Example of dynamic parallelism:
__global__ void nestedHelloWorld(int const iSize,int iDepth) {
int tid = threadIdx.x;
printf("Recursion=%d: Hello World from thread %d" "block %d\n",iDepth,tid,blockIdx.x);
// condition to stop recursive execution
if (iSize == 1) return;
// reduce block size to half
int nthreads = iSize>>1;
// thread 0 launches child grid recursively
if(tid == 0 && nthreads > 0) {
nestedHelloWorld<<<1, nthreads>>>(nthreads,++iDepth);
printf("-------> nested execution depth: %d\n",iDepth);
}
}
Prints with one block, with two blocks the entire parent grid has finished:
./nestedHelloWorld Execution Configuration: grid 1 block 8
Recursion=0: Hello World from thread 0 block 0
Recursion=0: Hello World from thread 1 block 0
Recursion=0: Hello World from thread 2 block 0
Recursion=0: Hello World from thread 3 block 0
Recursion=0: Hello World from thread 4 block 0
Recursion=0: Hello World from thread 5 block 0
Recursion=0: Hello World from thread 6 block 0
Recursion=0: Hello World from thread 7 block 0
-------> nested execution depth: 1
Recursion=1: Hello World from thread 0 block 0
Recursion=1: Hello World from thread 1 block 0
Recursion=1: Hello World from thread 2 block 0
Recursion=1: Hello World from thread 3 block 0
-------> nested execution depth: 2
Recursion=2: Hello World from thread 0 block 0
Recursion=2: Hello World from thread 1 block 0
-------> nested execution depth: 3
Recursion=3: Hello World from thread 0 block 0
Say I launch a child grid from one thread in a block at threadIdx.x==0. Can I assume that all other threads in the parent grid have finished executing up to the point I launched the child grid as well?

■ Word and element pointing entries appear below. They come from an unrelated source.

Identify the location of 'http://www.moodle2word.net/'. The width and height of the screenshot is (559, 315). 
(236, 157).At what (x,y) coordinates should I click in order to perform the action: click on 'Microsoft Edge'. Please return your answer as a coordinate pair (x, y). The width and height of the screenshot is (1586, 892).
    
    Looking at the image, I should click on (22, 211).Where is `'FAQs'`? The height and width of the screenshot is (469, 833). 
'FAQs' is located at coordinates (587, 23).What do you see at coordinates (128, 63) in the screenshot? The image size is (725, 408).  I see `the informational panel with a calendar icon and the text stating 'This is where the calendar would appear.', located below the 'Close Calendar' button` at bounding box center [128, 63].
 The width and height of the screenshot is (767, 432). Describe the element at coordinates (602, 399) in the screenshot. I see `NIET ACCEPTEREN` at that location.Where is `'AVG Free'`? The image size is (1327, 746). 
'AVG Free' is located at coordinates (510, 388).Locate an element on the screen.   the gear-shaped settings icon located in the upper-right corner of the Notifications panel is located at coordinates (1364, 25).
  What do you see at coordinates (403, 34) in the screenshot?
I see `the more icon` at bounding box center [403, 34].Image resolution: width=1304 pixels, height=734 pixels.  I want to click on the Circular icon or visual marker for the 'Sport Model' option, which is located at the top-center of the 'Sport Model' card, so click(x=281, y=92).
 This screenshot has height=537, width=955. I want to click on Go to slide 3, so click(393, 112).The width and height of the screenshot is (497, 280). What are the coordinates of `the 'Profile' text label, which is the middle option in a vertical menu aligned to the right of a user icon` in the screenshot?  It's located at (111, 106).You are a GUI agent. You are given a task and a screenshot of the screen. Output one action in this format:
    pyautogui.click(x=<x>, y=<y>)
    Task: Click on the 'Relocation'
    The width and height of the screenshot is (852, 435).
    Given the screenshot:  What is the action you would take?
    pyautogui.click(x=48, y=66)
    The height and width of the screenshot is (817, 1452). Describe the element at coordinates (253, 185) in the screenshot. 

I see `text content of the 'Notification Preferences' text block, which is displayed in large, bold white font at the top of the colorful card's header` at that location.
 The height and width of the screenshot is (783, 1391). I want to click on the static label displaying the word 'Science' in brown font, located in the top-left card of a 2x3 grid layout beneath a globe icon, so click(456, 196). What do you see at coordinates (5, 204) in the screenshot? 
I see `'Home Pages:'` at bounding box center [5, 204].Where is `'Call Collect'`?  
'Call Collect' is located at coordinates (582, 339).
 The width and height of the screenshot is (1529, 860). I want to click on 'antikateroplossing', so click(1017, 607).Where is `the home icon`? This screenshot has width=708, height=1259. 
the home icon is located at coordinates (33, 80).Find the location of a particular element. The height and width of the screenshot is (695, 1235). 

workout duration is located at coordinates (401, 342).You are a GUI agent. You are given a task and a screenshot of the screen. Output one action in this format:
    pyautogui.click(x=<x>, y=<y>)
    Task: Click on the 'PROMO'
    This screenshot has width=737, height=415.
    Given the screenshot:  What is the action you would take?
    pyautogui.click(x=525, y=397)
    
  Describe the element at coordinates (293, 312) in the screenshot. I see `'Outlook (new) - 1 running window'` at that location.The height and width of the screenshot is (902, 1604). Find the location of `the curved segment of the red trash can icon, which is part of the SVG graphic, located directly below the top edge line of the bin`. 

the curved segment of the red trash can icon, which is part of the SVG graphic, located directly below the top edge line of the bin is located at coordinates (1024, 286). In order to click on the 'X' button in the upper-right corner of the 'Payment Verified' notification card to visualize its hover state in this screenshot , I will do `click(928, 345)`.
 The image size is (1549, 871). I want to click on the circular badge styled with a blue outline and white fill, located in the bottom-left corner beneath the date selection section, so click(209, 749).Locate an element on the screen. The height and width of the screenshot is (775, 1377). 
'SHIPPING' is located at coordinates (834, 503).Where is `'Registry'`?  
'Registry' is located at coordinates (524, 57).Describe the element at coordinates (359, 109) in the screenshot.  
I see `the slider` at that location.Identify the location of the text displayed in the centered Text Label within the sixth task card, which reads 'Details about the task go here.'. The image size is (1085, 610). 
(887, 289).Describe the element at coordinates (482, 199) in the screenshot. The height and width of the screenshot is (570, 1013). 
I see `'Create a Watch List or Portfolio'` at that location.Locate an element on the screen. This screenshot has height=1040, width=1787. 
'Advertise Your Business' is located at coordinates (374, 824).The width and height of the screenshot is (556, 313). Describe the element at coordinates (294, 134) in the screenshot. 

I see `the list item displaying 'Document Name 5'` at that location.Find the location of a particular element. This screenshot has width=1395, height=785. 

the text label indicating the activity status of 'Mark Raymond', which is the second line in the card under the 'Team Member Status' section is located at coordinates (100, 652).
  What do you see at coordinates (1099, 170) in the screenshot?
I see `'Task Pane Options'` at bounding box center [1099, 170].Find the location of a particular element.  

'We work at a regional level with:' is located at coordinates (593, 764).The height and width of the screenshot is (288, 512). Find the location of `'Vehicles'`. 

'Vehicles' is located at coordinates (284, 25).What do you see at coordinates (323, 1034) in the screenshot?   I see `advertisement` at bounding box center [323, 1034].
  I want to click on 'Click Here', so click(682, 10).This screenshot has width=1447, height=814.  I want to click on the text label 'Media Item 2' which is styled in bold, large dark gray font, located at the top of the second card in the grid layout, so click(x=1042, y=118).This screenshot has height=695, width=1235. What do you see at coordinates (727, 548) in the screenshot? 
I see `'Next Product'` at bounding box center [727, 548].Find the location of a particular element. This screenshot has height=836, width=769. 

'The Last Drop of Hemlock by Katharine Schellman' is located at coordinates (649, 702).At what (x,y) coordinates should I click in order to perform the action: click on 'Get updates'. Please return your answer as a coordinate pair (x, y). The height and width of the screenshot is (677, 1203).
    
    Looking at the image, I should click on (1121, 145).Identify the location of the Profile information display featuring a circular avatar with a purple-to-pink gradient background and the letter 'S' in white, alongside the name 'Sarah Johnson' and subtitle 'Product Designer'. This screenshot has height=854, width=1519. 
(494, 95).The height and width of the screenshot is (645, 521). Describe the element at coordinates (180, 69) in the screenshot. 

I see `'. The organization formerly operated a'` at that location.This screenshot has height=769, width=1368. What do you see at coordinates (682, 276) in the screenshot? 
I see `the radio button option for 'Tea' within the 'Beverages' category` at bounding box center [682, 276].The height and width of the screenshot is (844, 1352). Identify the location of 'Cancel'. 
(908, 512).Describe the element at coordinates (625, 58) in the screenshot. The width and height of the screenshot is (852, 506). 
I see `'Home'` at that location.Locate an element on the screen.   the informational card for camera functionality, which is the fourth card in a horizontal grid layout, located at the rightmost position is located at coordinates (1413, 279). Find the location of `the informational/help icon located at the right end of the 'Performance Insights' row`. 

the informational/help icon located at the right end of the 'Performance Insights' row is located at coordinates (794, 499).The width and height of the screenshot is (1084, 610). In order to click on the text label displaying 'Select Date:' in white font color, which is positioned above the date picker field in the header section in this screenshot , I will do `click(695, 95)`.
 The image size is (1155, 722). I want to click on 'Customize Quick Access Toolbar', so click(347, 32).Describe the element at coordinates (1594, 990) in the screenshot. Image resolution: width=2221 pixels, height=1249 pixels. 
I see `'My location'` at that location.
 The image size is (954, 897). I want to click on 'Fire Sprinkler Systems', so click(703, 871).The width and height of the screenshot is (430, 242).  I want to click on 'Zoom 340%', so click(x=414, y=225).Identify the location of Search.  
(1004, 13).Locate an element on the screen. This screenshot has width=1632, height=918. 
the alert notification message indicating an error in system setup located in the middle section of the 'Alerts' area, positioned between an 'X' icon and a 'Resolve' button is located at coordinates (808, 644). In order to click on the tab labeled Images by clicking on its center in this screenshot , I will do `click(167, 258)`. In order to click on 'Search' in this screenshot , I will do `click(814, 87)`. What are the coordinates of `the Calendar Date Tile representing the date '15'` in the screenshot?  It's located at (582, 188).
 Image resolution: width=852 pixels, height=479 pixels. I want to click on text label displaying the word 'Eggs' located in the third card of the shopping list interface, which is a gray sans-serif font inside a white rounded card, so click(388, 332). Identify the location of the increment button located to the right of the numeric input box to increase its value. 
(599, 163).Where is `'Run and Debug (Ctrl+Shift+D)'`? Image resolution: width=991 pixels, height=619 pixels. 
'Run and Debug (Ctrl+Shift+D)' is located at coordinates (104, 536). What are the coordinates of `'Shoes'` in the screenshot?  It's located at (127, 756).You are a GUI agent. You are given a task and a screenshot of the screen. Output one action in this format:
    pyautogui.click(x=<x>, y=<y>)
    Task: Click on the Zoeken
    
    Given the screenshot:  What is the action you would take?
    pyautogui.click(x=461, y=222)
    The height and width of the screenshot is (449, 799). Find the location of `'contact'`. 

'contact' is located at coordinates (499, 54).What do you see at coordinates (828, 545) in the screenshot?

If so, how does this work? All I'm reading is that a parent grid is not technically finished before a child grid. Nothing about guarantees of other parent threads that have not launched children.
No. You can make no assumptions about the state of other threads in the parent block or other blocks in the parent grid.
When a parent thread launches a child grid it pushes work to the GPU at a higher priority than itself. On compute capability 3.5 - 5.x the GPU will schedule the highest priority work but it will not pre-empt any running blocks. If the GPU is full then the compute work distribution will not be able schedule the child blocks. As parent blocks complete the child blocks will be distributed before any new parent blocks. At this point the design could still dead lock. If the block that launched the work does a join operation (cudaDeviceSynchronize) and if the children work has not be completed because there was not sufficient room to schedule the child work or it is still running then the parent block (not grid) will pre-empt itself. This allows for the child grid to make forward progress. The CDP scheduler will restore the parent block when the child grid has completed.
The parent grid will not be marked as completed until all blocks from the parent complete and all child grids complete.
Nsight VSE CUDA Trace and Visual Profiler have additional visualizers for tracing CDP grids. The video (but not slides) from the GTC 2013 presentation Profiling and Optimizing CUDA Kernel Code with NVIDIA Nsight Visual Studio Edition provide the best documentation on CDP visualization. Start watching at time 17:15.